Maia picked her way through the ruined building with bare and careful feet. They were already covered in soot, but she could wash them off in the stream. It was her sandals she couldn't get dirty, along with her tunic. She'd only made that mistake once, and mother had sent her to bed without dinner and forbidden her from going back.

She ducked under a creaking beam and stepped into the forge itself. The stone anvil still sat in its familiar place.

Papa never let her go back there when he was casting molten bronze or smelting iron. Much too dangerous, he'd say gruffly, and then, with a twinkle in his eye: Maybe next year. So, most of the time she'd spent back there had been on days when papa was cold-working the swords and shields after they'd cooled, hammering their edges to harden the bronze. She'd sit and listen to the clang, clang, clang of hammer and stone. Sometimes papa would tell her about what he was doing, and why, and every time she learned a little bit more about the trade.
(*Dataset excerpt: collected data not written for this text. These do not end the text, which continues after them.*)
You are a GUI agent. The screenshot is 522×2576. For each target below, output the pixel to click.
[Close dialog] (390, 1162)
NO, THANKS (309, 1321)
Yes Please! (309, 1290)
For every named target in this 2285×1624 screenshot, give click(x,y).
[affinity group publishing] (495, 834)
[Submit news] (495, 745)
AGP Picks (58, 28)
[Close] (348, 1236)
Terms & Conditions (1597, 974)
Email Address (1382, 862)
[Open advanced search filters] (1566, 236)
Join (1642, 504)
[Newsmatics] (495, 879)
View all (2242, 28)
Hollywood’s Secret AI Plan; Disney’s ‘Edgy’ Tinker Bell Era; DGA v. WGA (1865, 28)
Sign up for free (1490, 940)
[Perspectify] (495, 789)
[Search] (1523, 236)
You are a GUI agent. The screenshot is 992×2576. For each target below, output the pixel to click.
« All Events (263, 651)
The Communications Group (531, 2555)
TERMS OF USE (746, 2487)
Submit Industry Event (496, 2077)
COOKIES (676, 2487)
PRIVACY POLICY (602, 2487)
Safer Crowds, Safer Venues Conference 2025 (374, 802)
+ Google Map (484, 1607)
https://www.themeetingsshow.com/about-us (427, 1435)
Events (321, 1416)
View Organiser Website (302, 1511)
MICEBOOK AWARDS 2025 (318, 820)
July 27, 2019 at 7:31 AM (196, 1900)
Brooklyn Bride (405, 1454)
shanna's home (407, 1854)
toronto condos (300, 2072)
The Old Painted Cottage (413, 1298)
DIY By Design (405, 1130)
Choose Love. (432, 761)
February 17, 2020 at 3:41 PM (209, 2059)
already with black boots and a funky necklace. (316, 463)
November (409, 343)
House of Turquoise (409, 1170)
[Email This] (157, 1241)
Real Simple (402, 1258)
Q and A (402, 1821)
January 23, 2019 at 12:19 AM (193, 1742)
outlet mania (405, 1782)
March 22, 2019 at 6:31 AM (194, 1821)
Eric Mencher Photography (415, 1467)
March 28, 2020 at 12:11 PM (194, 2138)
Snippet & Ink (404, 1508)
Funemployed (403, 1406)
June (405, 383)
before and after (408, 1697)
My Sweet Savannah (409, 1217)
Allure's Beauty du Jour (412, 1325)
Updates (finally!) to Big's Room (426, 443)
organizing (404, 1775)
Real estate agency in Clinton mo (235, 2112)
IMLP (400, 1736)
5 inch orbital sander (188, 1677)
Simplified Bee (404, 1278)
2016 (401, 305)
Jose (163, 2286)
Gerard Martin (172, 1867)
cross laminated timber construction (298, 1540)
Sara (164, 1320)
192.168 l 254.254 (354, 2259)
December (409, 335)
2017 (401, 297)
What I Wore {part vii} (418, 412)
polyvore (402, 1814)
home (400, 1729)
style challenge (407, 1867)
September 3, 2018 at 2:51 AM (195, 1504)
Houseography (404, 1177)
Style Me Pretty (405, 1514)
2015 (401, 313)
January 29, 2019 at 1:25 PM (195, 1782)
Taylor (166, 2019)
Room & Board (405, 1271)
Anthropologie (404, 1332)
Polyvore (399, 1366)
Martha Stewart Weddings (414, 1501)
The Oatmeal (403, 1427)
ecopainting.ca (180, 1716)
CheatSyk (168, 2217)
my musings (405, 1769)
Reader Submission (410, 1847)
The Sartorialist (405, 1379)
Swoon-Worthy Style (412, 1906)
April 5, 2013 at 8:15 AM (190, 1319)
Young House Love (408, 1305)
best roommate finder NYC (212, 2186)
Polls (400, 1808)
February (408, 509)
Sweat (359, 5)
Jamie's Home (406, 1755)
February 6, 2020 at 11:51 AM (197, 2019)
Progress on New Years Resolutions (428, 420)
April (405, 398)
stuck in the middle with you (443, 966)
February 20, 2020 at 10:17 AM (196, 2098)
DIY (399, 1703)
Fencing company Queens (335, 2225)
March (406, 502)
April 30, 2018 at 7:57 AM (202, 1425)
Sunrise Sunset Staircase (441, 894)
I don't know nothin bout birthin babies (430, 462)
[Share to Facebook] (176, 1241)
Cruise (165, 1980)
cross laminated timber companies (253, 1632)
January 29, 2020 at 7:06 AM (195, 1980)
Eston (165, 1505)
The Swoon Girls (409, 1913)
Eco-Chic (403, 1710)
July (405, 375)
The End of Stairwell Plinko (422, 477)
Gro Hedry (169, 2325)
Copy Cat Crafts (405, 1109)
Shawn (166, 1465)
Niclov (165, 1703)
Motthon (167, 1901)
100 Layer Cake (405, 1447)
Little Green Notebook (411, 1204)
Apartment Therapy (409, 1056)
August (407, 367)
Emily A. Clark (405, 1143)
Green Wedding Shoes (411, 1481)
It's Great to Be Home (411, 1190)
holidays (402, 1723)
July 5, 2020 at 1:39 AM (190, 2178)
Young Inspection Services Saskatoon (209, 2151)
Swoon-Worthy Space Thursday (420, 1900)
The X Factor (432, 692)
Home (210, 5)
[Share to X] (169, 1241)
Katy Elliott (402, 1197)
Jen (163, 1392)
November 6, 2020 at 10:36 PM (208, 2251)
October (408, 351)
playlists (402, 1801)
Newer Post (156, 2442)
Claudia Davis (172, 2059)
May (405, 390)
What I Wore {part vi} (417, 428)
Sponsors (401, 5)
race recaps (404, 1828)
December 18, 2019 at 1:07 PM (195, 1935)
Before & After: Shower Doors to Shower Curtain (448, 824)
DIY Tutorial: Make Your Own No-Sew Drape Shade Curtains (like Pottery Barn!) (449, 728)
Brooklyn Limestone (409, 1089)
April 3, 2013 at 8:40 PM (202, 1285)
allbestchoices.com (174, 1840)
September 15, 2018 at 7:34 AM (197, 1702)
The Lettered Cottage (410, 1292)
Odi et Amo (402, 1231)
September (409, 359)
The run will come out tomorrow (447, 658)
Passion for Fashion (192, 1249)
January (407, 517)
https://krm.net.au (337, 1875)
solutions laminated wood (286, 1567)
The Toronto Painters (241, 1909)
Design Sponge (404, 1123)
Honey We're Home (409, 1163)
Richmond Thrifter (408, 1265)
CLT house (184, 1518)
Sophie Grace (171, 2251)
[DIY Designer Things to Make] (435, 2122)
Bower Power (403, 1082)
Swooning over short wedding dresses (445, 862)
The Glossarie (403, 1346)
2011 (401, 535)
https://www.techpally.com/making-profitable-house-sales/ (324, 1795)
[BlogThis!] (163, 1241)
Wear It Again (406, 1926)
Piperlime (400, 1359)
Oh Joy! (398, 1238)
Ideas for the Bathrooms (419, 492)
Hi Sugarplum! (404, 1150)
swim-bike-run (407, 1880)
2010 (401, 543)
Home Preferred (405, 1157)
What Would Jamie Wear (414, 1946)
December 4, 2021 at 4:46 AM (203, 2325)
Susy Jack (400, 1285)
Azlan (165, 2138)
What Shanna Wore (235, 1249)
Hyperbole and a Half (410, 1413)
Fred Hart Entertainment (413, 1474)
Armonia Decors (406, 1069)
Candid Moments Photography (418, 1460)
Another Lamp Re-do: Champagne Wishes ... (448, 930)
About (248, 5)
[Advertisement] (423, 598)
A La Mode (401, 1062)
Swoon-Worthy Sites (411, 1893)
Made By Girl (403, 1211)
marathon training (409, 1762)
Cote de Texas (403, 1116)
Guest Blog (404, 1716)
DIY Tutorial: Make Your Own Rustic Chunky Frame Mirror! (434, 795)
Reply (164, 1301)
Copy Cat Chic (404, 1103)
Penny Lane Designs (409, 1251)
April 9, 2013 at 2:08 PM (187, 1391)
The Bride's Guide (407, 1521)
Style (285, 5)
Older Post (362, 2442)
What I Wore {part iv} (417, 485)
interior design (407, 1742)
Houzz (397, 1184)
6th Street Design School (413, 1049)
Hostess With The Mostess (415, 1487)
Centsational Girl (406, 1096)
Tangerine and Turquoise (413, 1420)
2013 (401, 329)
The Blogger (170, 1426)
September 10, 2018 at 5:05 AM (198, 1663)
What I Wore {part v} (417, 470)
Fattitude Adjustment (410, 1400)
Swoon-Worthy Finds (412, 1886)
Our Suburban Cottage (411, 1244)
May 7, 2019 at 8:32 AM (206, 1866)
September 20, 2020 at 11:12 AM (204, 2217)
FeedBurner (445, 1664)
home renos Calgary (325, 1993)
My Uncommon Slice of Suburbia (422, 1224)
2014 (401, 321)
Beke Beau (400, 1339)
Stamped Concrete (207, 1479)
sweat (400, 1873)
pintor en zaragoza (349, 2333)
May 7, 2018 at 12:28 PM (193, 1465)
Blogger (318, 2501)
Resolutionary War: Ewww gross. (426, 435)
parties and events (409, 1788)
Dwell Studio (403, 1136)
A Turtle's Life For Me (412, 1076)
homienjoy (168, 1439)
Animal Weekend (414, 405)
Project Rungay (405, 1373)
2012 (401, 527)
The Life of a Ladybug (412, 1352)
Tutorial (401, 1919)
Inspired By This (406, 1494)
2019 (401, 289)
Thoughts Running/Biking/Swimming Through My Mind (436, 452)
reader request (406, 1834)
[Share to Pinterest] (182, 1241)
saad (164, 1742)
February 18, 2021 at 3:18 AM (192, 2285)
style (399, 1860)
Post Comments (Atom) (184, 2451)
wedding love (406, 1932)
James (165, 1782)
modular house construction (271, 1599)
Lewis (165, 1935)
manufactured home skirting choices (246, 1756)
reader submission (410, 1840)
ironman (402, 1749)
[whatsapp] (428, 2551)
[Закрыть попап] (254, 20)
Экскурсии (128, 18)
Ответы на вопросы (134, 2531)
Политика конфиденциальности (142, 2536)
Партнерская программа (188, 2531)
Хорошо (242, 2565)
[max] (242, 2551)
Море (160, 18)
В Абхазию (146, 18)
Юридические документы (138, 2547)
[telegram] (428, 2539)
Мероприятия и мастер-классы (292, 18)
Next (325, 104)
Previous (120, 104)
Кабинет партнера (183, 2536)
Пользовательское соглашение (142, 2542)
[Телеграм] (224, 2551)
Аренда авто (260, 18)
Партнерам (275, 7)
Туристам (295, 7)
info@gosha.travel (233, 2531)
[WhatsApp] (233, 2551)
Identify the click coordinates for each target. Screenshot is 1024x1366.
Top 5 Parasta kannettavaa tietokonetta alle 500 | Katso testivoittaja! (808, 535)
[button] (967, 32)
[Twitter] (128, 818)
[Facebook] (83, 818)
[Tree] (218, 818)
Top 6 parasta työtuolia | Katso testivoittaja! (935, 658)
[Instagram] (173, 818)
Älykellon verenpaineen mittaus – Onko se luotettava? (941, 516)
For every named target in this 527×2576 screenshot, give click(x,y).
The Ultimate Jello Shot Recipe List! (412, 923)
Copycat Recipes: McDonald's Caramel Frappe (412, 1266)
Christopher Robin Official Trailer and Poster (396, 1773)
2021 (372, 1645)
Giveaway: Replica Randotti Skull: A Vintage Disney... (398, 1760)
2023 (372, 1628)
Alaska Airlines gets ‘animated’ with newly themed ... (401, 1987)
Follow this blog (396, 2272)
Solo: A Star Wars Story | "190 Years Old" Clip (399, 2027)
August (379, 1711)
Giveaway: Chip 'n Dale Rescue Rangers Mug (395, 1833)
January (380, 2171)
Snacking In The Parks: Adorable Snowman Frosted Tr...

In her hand she clutched a bundle of delicate white and purple flowers, fresh picked in the hills beyond the forge. Mother brought asphodels, the flowers of the dead, to the spot up on the hill where they had buried him. She said that was proper. But asters had always been papa's favorite, and he had never even been up on that hill that Maia knew of. This was papa's place. So she brought these flowers, to this place, as often as she could.

Maia closed her eyes and saw the forge as it had been, before the fire, filled with tools and smoke and the clang of the hammer. Charms bearing prayers to Purphoros hung on the walls, imploring the god of the forge to fill the place with the passion of things being made.

She opened her eyes and blinked back tears. The roof had collapsed, and sunlight streamed in. The light should have been cheery, but it was wrong, all wrong. It had been half a year since they had placed a clay mask on his face and laid him in the ground.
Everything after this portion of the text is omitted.